描述(申请人提供)：阿尔茨海默病(AD)是老年人痴呆症最常见的原因，现在是美国第七大主要死亡原因。AD的特点和诊断是以独特的神经病理改变为特征，包括细胞外淀粉样多肽(Aü)沉积，神经元中微管相关蛋白tau(MAPT)的细胞内聚集，以及明显的神经炎症。同样，在非阿尔茨海默病中，既有丰富的MAPT病理，也有神经炎症。然而，神经炎症和各种脑病理之间的确切机制关系仍不清楚。最近的研究表明，通过Fractalkine受体(CX3CR1)传递的神经元-小胶质细胞信号与神经保护和神经退行性变有关。为了研究CX3CL1-CX3CR1信号在阿尔茨海默病和非阿尔茨海默病中的作用，我们进行了初步研究，以检测CX3CR1缺乏对Aü和MAPT病理的影响。
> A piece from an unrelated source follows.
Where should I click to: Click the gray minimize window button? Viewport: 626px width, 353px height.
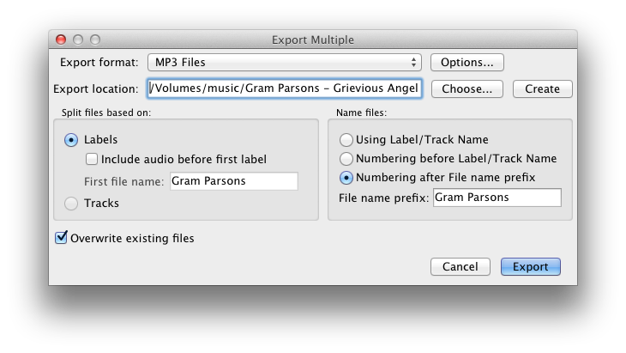click(78, 40)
值得注意的是，在两种不同的AD小鼠模型中，CX3CR1缺乏导致与小胶质细胞激活改变相关的Aü病理改变，而相反，在MAPT病理的hTau小鼠模型中，CX3CR1缺乏导致小胶质细胞激活、MAPT的磷酸化和聚集增强以及行为障碍。在Aü和MAPT模型中的其他研究表明，IL1信号可能在AD脑病理中CX3CR1依赖的改变中起作用。目前的研究假设是，神经元释放的可溶性CX3CL1向小胶质细胞内的CX3CR1传递信号，并通过阻断小胶质细胞吞噬细胞对A？的吞噬作用，通过参与IL1的机制减少MAPT在神经元内的磷酸化和聚集，在AD表型中发挥独特的作用。这些研究将利用最先进的Aü和MAPT病理小鼠模型，以及CXC3CR1基因敲除小鼠和CX3CL1基因敲除小鼠和转基因小鼠，以检查生化、基因表达、神经病理学和行为的影响。本研究的具体目的是：1.确定CX3CL1-CX3CR1信号在Aü沉积小鼠模型中的作用。2.确定CX3CL1-CX3CR1信号在小鼠MAPT病理模型中的作用。3.确定IL1信号在CX3CR1依赖的AD病理改变中的作用。